Some forms of insomnia are caused by external factors, like comorbid insomnia (linked to medical conditions like depression or anxiety) and acute insomnia (caused by a recent stressful event or even travel). Others are more behavioral—chronic insomnia is the long term inability to fall and remain asleep, onset insomnia is having difficulty falling asleep at the beginning of the night, and maintenance insomnia is the inability to go back to sleep after you’ve woken up.

While there is no singular cure-all solution for insomnia, as it takes on many forms, there are some tactics that can help calm your bedtime woes. We enlisted the advice of four sleep gurus who battled their sleep demons and won—these are the seven tricks that worked for them.

Adjust the temperature

If you have trouble falling asleep, rethink the temperature of your bedroom. Cyndi Ramirez-Fulton, founder of NYC’s laid back café/bar/day spa Chillhouse, swears by leaving the air conditioner on. “If I feel even mildly hot, I have a hard time passing out. I also believe that sleeping naked is the best way to go—the less I have on, the less bothered I am,” she explains.

Turn off technology

This tip is old, yet gold. Jules Miller, founder of The Nue Co. turns off her phone and computer at least an hour before bed. If you want to unwind before shutting off the light, opt for a good read instead.

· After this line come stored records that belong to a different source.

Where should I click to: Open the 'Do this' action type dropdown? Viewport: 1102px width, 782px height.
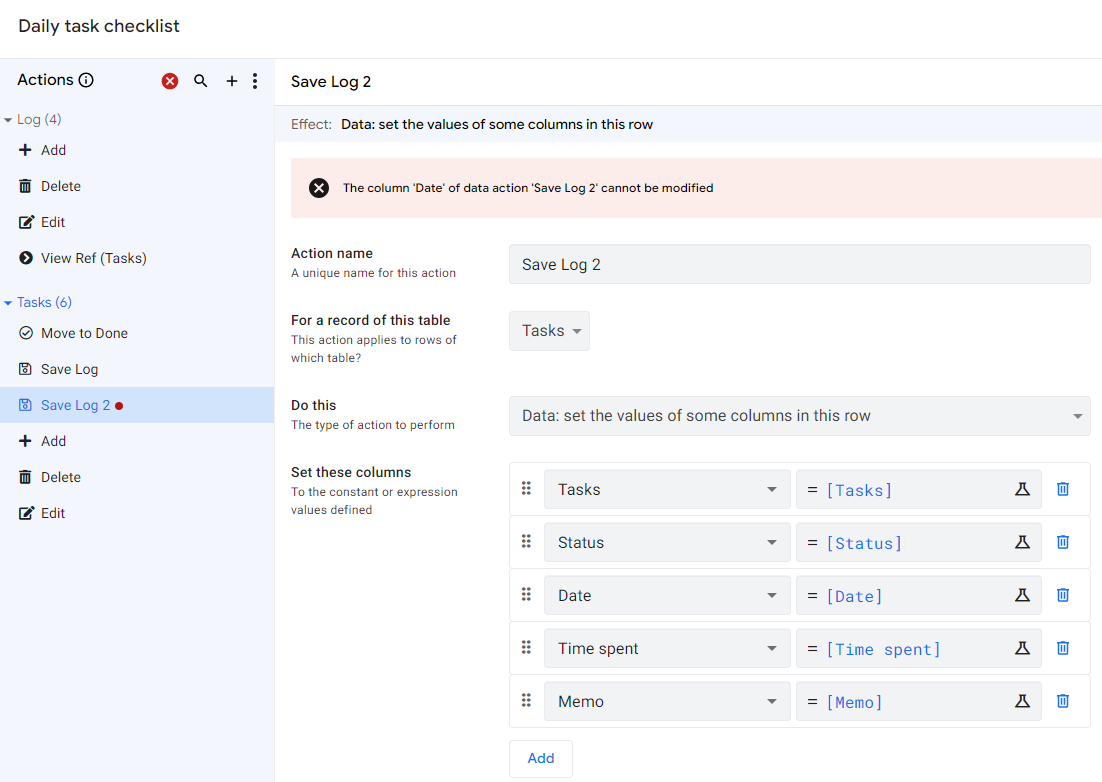[x=799, y=416]

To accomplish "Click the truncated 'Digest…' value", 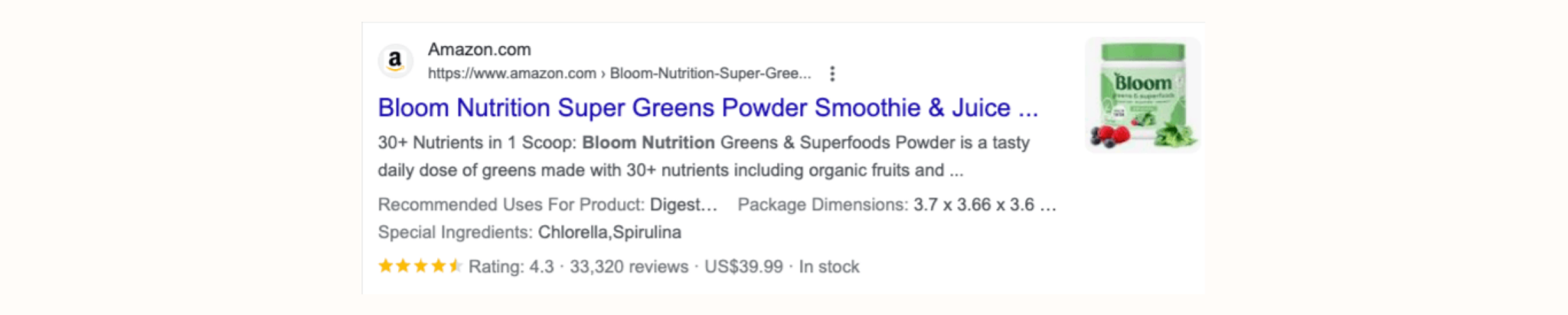I will (683, 205).
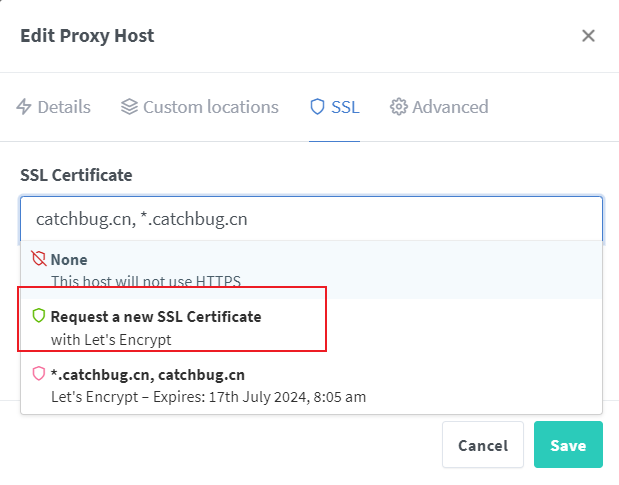619x485 pixels.
Task: Click the shield icon on the SSL tab
Action: tap(317, 107)
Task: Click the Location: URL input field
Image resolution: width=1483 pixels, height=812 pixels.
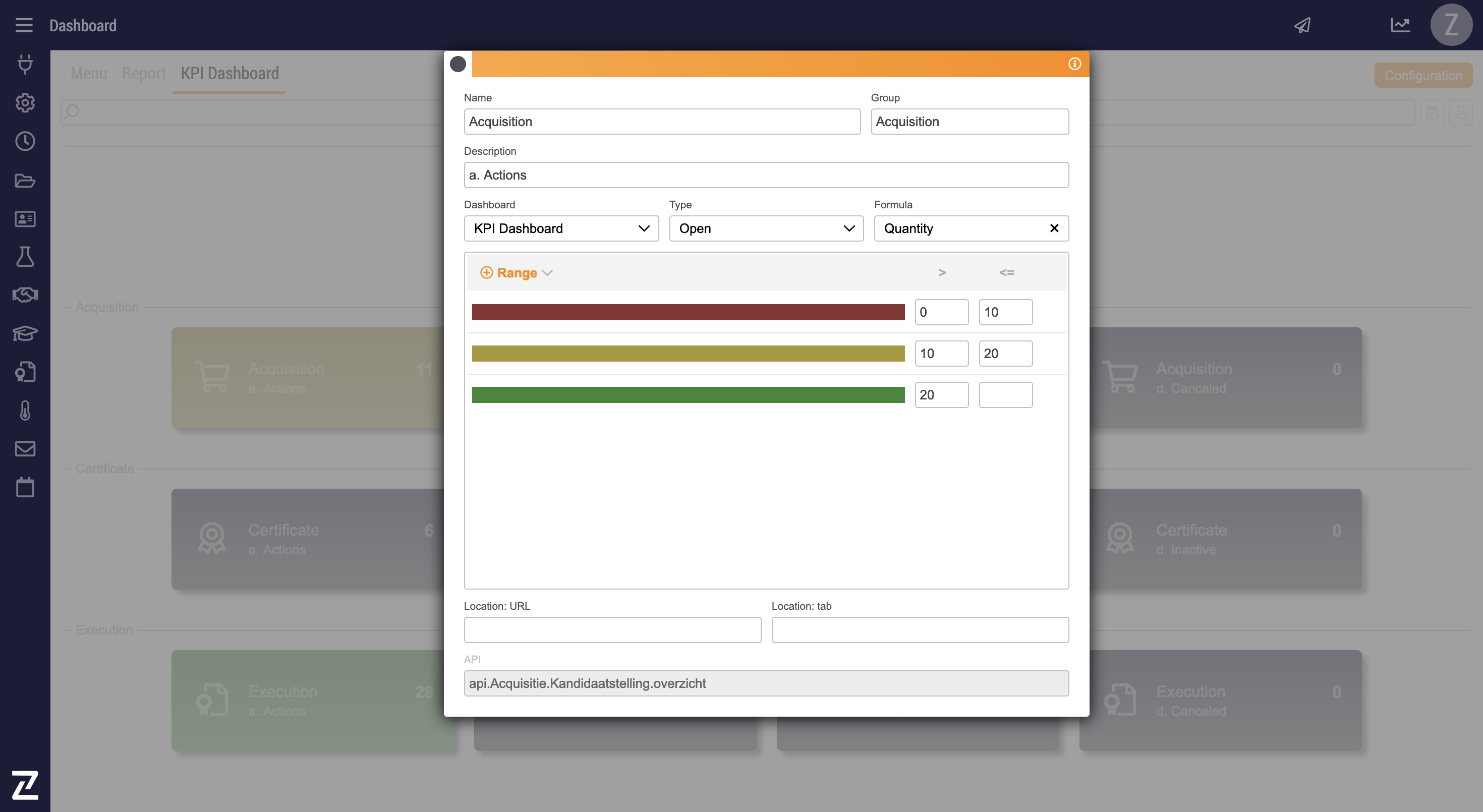Action: tap(612, 629)
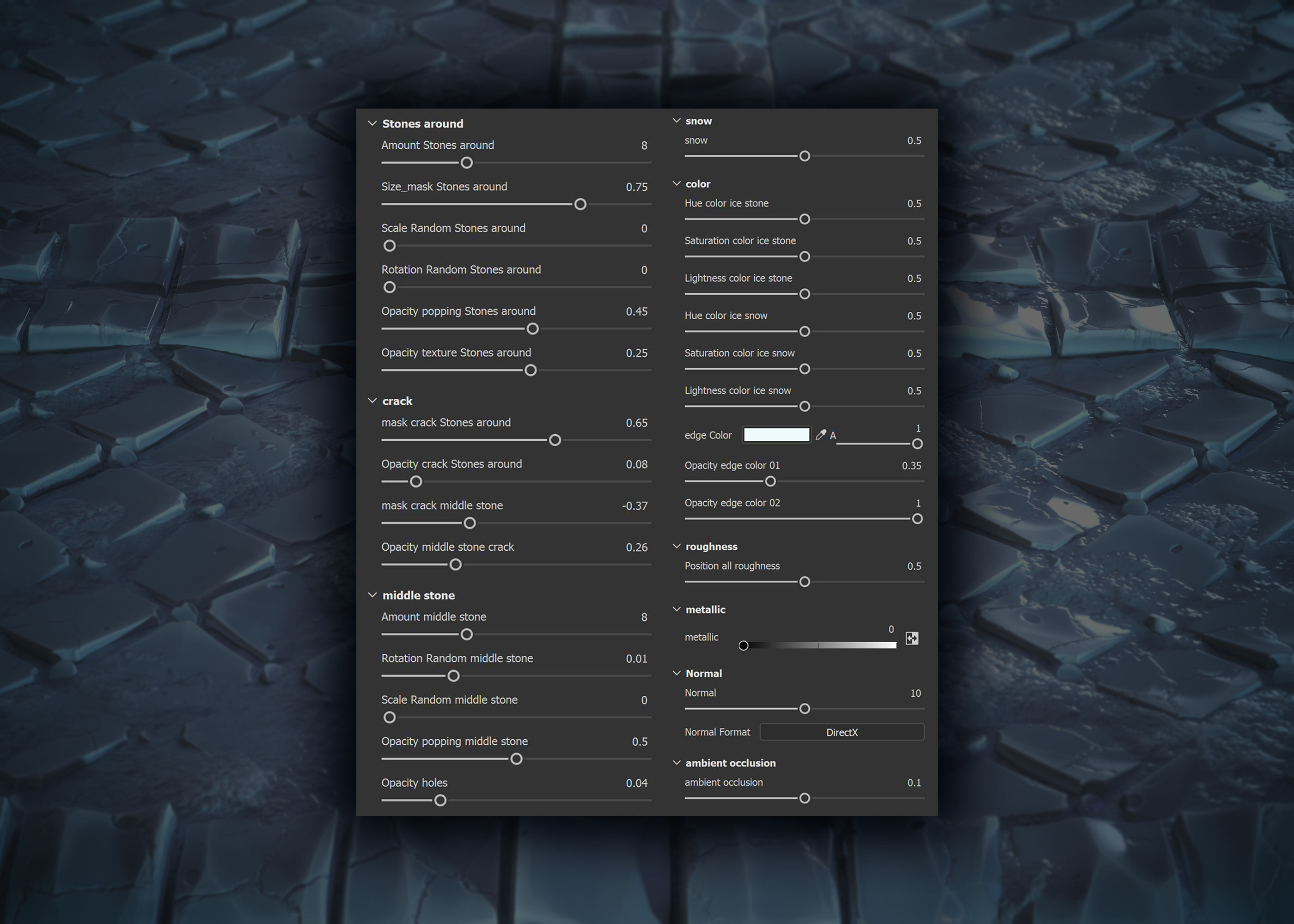Click the Opacity edge color 01 slider handle

(x=770, y=481)
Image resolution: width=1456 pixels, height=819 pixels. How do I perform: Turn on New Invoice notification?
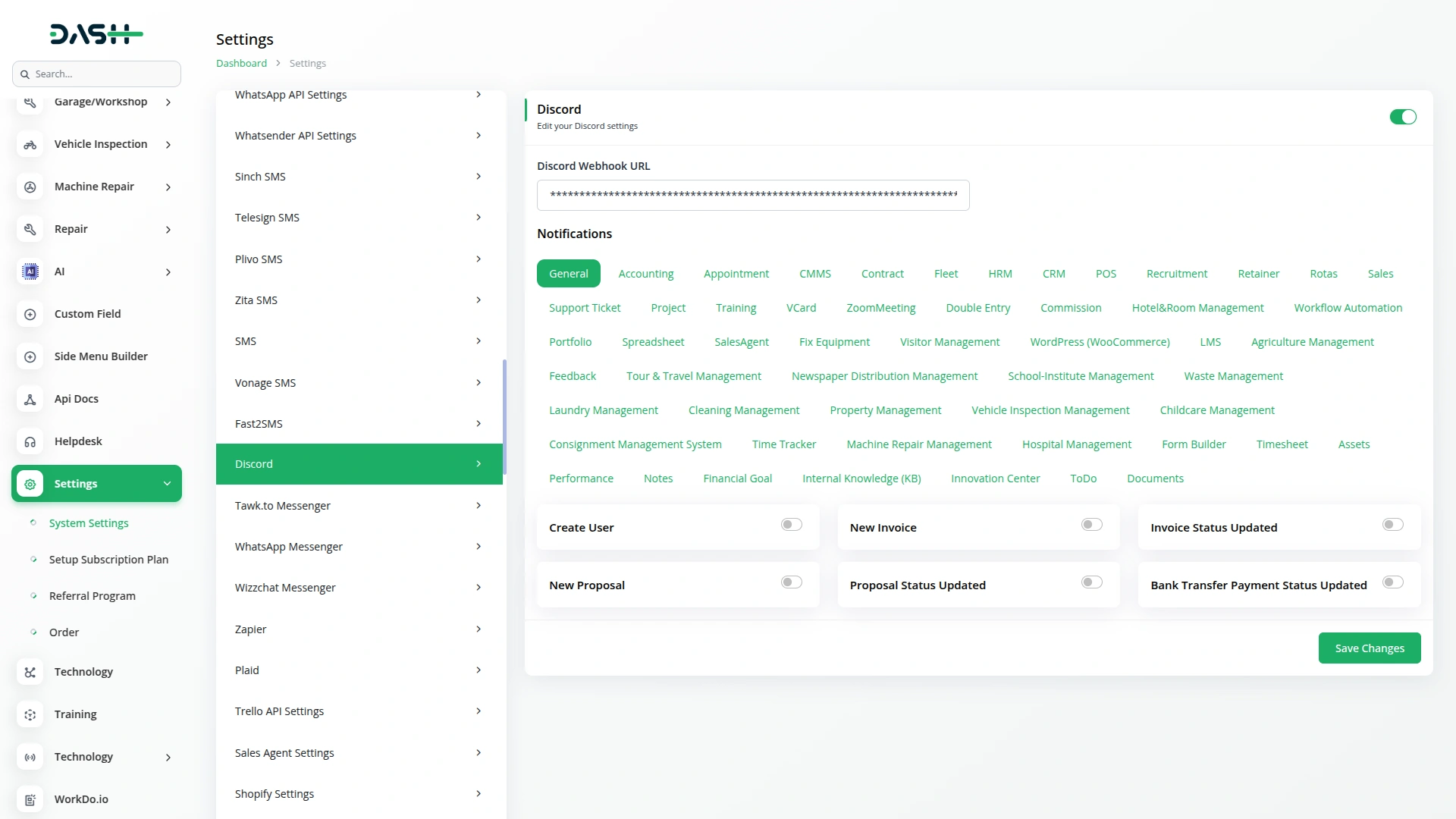click(x=1091, y=525)
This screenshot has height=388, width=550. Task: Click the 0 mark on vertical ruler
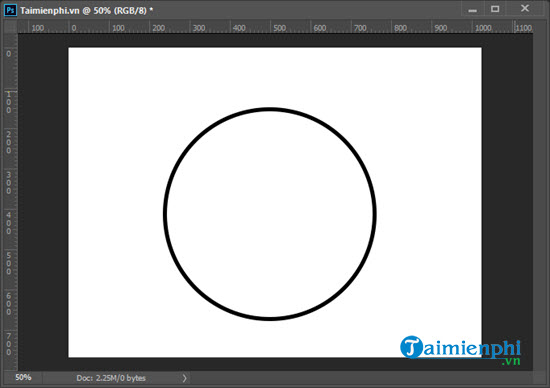[x=9, y=54]
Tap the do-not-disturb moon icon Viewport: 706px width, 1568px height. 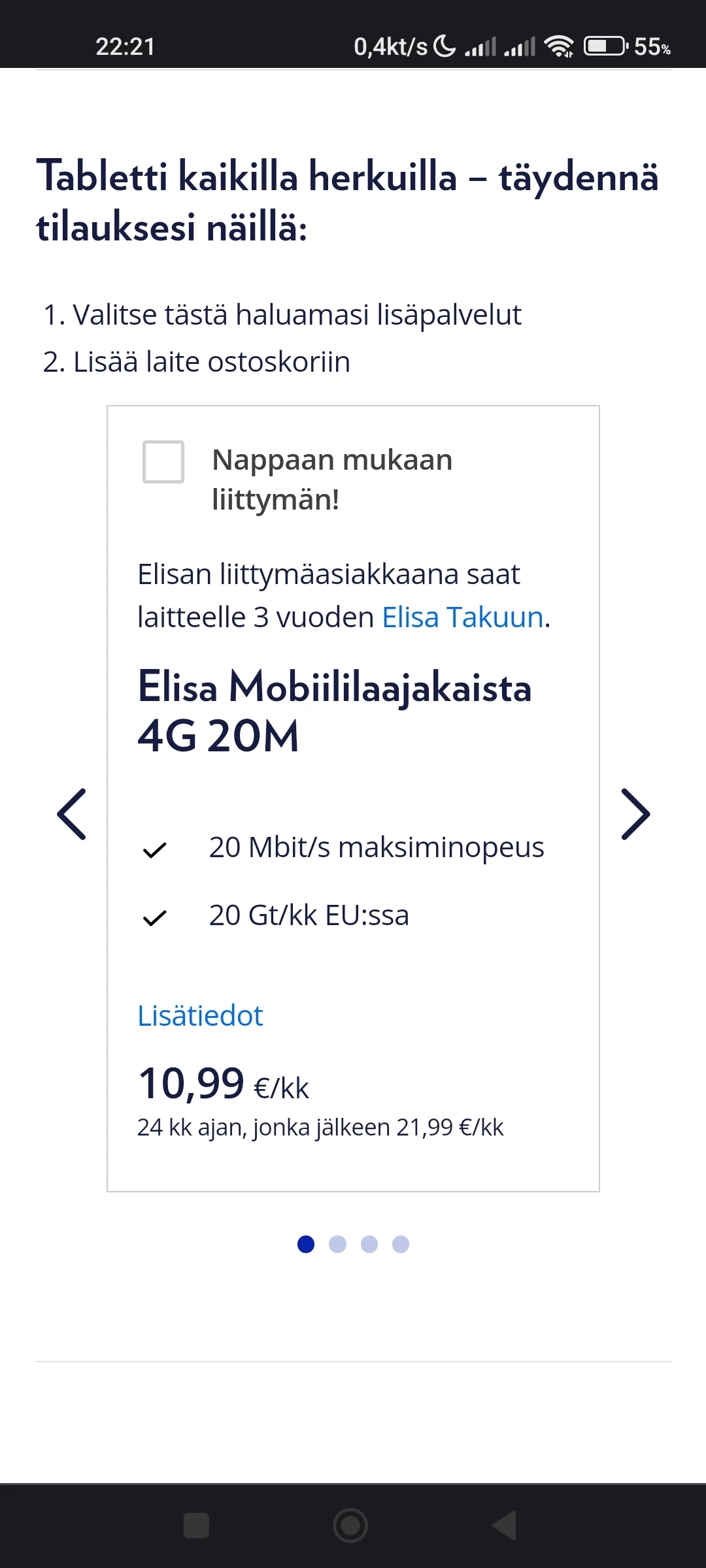[445, 46]
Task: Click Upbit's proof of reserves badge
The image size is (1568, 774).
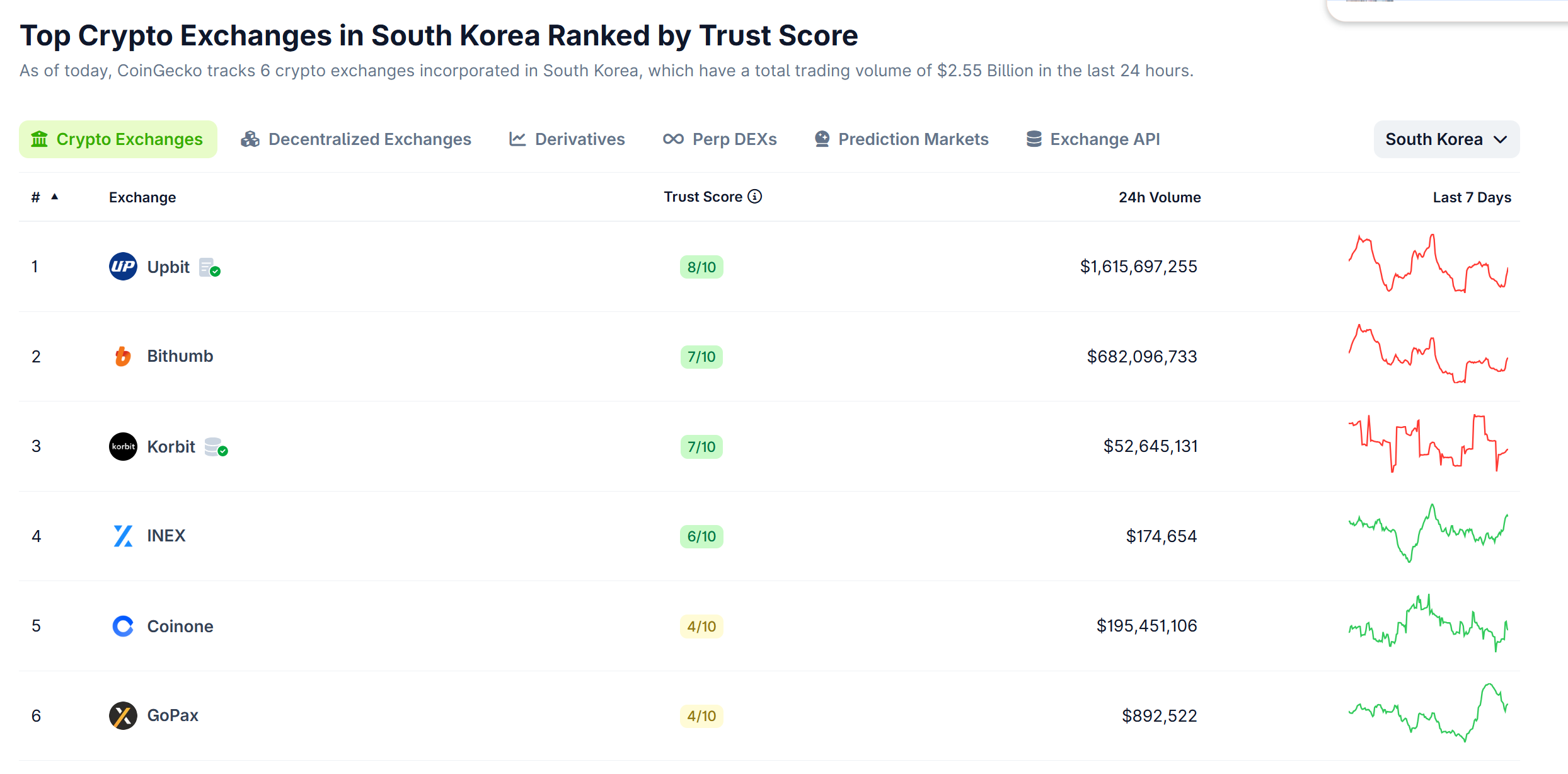Action: 209,267
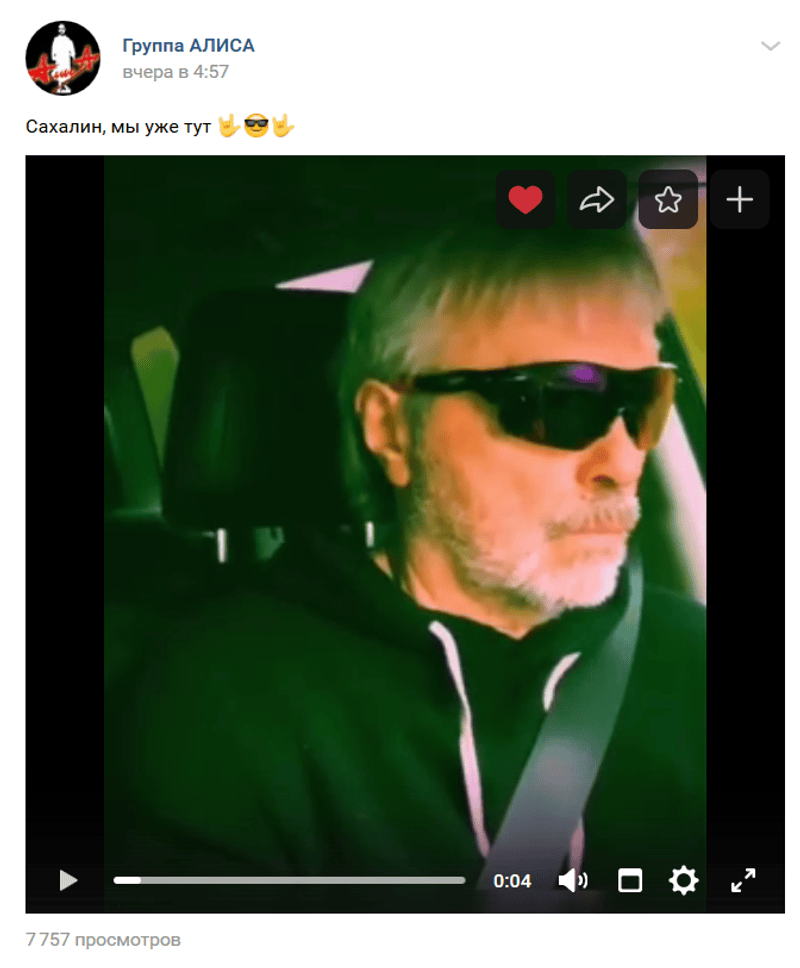Click the 7 757 просмотров view counter
Viewport: 800px width, 968px height.
(x=103, y=940)
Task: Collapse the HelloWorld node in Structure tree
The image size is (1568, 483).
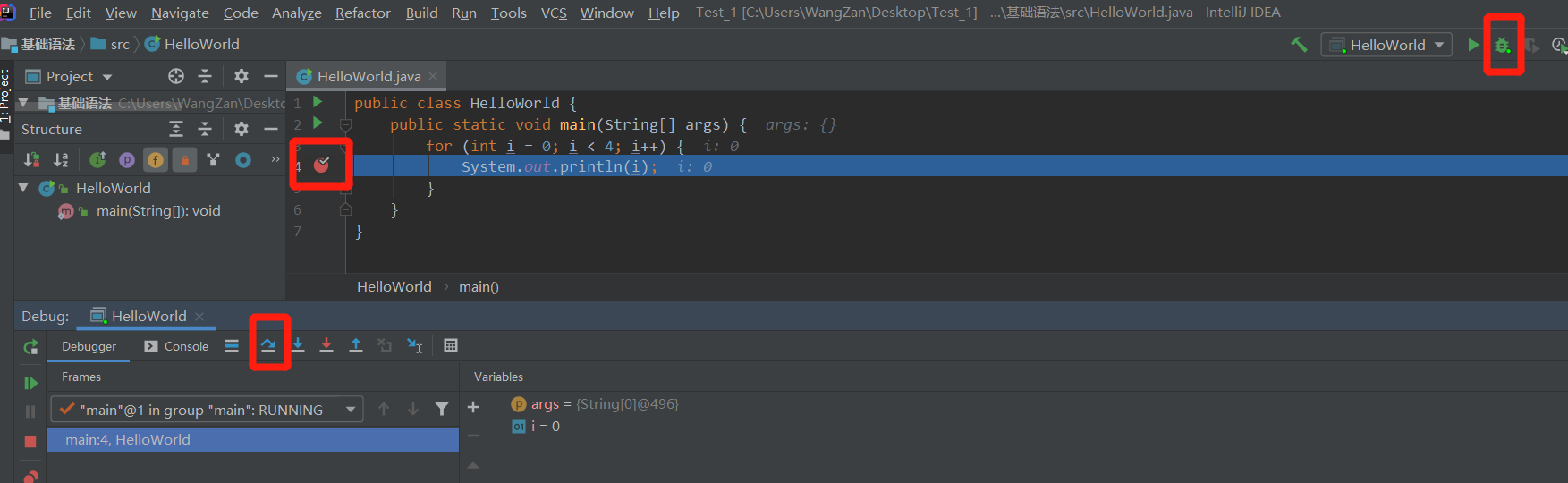Action: [x=23, y=188]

Choose the right bedding for your body

As you probably already know, different fabrics hold different heat. If you thrive in cozy warmth, maybe a set of flannel sheets is the right choice for you. If you tend to run hot in the night, opt for a cotton set. “Great bedding is another key. We invested in Parachute sateen sheets a few months ago and we’ve never slept better” says Ramirez-Fulton.

Try anything chamomile

This commonly used sleep inducer is generally consumed as a tea. But Miller uses it in the form of sleep drops, which are placed directly under the tongue for fast absorption. Chamomile has calming effects are because of an antioxidant called apigenin that binds to specific receptors in your brain.

Block out your senses

Daphne Javitch, holistic nutritionist and life coach, shares that optimal sleeping conditions are dark, cold, and quiet. Her advice for setting herself at ease? “I wear an eye mask and earplugs,” she says.

Mix in some lavender

Lavender also has a natural calming effect on the human body. Miller incorporates it into her nighttime routine by way of a magnesium spray on her joints and stomach. “It’s a mixture of lavender oil arnica oil, and magnesium chloride that helps reduce muscle tension and aids relaxation,” she explains.  

Sleep on the plane

Anyone else assume it was just fate whether or not you end up with a major case of jet lag? Not so. Yolanda Edwards, creative director and frequent traveler, says it’s all about taking the red-eye to nip insomnia in the bud.

“I never nap when I travel—I end up with jet lag. Instead, when heading to Europe I try to take a late night flight so I’m ready to sleep, and I make a no-movie rule on board. (A little whiskey helps me relax.) Once I’ve arrived I schedule meetings for breakfast, lunch or drinks and have an early dinner—with no after-dinner shenanigans!” says Edwards.